Mumbai: Markets regulator Securities and Exchange Board of India, or Sebi, on Tuesday asked mutual funds to reduce the lock-in period, or the time before which investors will have to pay a penalty for exiting a scheme, from three years to one year.
In a meeting with the chief executive officers of fund houses on Tuesday, the regulator raised its concern over a recent move by fund houses to increase the lock-in period beyond one year.
The fund houses had increased the lock-in period following a Sebi directive to scrap entry loads (a purchase fee) for mutual fund investments from 1 August. The regulator had also capped the portion of exit load that could be used for asset management expenses at 1%.
Investment concerns: The Sebi headquarters in Mumbai. Abhijit Bhatlekar / Mint
Some fund houses, faced with the loss of income from the entry load, had increased the applicability of exit load fees to three years instead of the earlier 6-12 months, raising the cost of exiting a scheme.

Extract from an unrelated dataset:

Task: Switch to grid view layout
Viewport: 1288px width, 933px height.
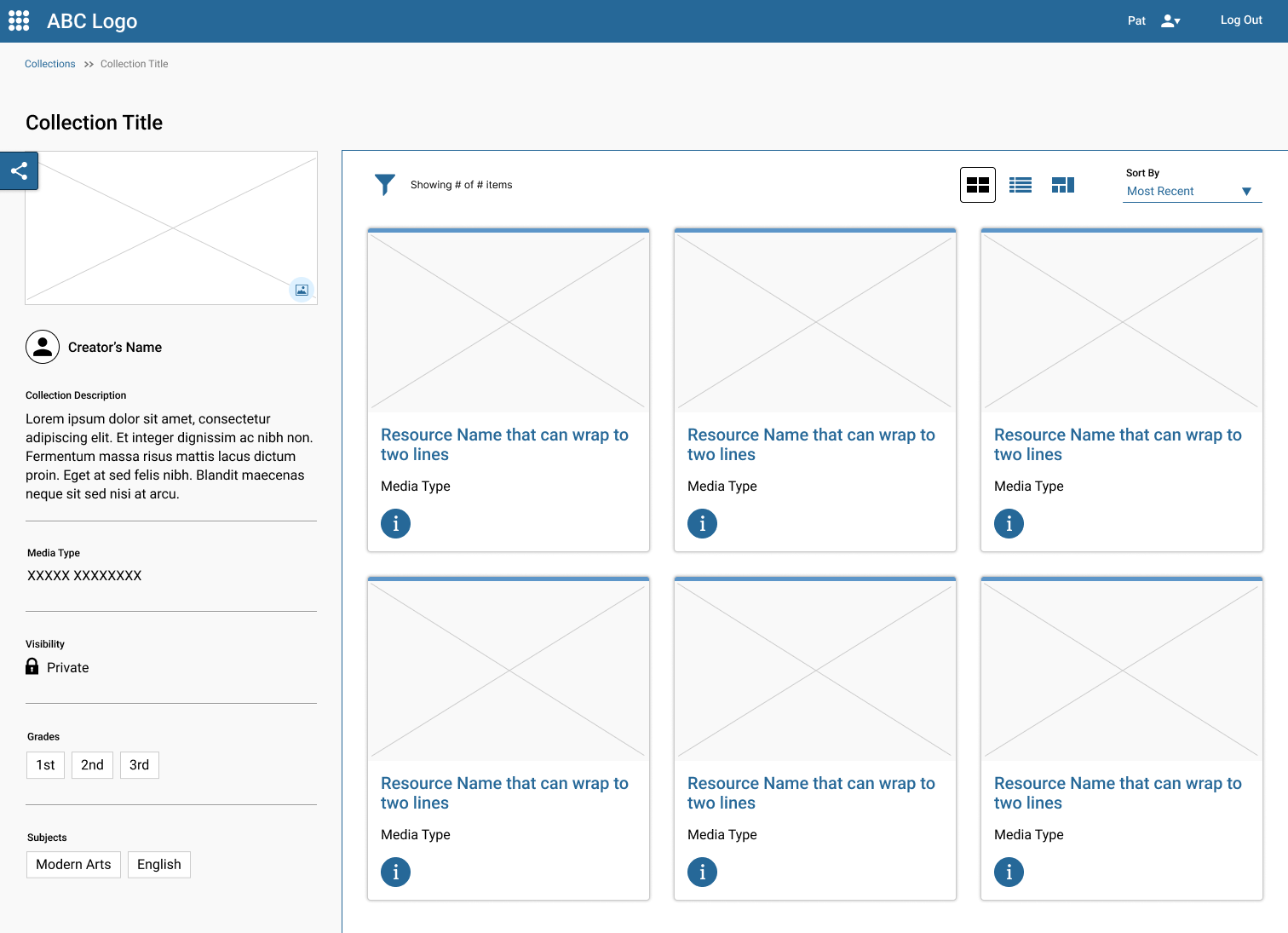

However, the move was seen by the regulator as being unfair to retail investors since the exit load was not applicable for investors who put in at least Rs5 crore, as per Sebi norms. Investors with large amounts but less than Rs5 crore could bargain for a lower exit load, thus laying the maximum burden on small investors.
Following this move, the regulator directed fund houses to bring parity in exit loads for all classes of investors, irrespective of the plans and the amount of investment.
“The regulator wanted the mutual funds to reverse their recent move to increase exit loads as it defeats the purpose of recent regulator moves to make investments easier for retail investors. So funds are likely to bring down the exit-load applicability to one year,” said the chief executive officer of a domestic fund house, who did not want to be identified.